As our aptly named ‘semi-sleeper’ bus began to ascend the mountains we were rudely roused from our sleeping tablet induced slumbers. Nothing to do with involuntary ‘head-banging on window routine’ incurred by the pot-hole ridden mountain passes. Groggily we rubbed our eyes. We were met by a valley still tucked away under its thick blanket of mist, just about to be thrown off before rising for the day. Oh, and Nasma our host and her driver.
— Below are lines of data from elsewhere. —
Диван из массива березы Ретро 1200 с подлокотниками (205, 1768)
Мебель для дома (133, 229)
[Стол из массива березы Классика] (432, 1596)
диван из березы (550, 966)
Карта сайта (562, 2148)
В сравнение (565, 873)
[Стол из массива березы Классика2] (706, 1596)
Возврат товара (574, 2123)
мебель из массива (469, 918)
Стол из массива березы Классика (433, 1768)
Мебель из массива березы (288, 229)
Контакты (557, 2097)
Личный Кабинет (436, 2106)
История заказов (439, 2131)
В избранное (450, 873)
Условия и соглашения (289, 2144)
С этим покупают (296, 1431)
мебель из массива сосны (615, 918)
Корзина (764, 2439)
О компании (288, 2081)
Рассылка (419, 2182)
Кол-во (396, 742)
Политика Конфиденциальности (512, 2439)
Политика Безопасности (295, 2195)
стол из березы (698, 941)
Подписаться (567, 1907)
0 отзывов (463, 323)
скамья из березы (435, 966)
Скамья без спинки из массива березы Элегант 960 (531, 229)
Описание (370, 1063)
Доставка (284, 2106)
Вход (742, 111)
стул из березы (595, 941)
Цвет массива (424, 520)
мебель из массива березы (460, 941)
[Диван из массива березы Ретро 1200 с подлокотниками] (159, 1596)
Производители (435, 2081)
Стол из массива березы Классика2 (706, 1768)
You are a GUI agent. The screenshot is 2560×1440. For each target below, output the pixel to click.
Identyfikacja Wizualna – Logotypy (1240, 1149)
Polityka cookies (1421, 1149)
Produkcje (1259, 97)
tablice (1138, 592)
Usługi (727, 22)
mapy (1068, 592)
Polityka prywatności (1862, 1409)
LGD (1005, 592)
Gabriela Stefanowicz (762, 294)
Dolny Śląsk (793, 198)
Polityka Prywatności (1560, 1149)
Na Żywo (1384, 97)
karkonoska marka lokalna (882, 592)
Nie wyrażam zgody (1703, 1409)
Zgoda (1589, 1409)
The latter turned out to be a budding mountaineer and the following morning after a scripture worthy picnic under the “people tree” he took us to his favourite secluded spot. Our only accompaniment along the hike was a mummy cow and her calf, which in India is saying something! We marched to the beat of the slate miners across the other side of the valley, for which Dharamsala is famous for. But as we ascended the top of the hill their reassuring rhythm was drowned out by the roar of the river below, fat from the recent monsoon. This was eagle territory. As we scrambled from rock to rock, clutching cameras, rucksacks and water bottles, they glided majestically between the peaks, effortlessly making their way across the valley we had just taken hours to climb.
After another biblical feast we made our way back down, mirroring the ant-like donkey trail descending the opposite mountain. Mummy cow and her calf were back. Three young girls came running up to us: “Name? Country?” they asked excitedly, all anyone wants to know in India apparently. N, who used to work for the Jagori Rural Charitable Trust in the local village asked them why they were not in school. “But it’s Sunday?” the eldest replied, confused. So it was – clever one she was.
After a quick yoga session with ‘Yogi Nani’, N’s beautiful 75 year old mother, we were back on the ‘semi-sleeper’ and Delhi bound once more. Not before the ‘shoot out’ extended pit stop including several chais, much local gossip and a fainting. Oh and bunch of stoned Israelis singing their national anthem. Dharamsala: it’s been emotional.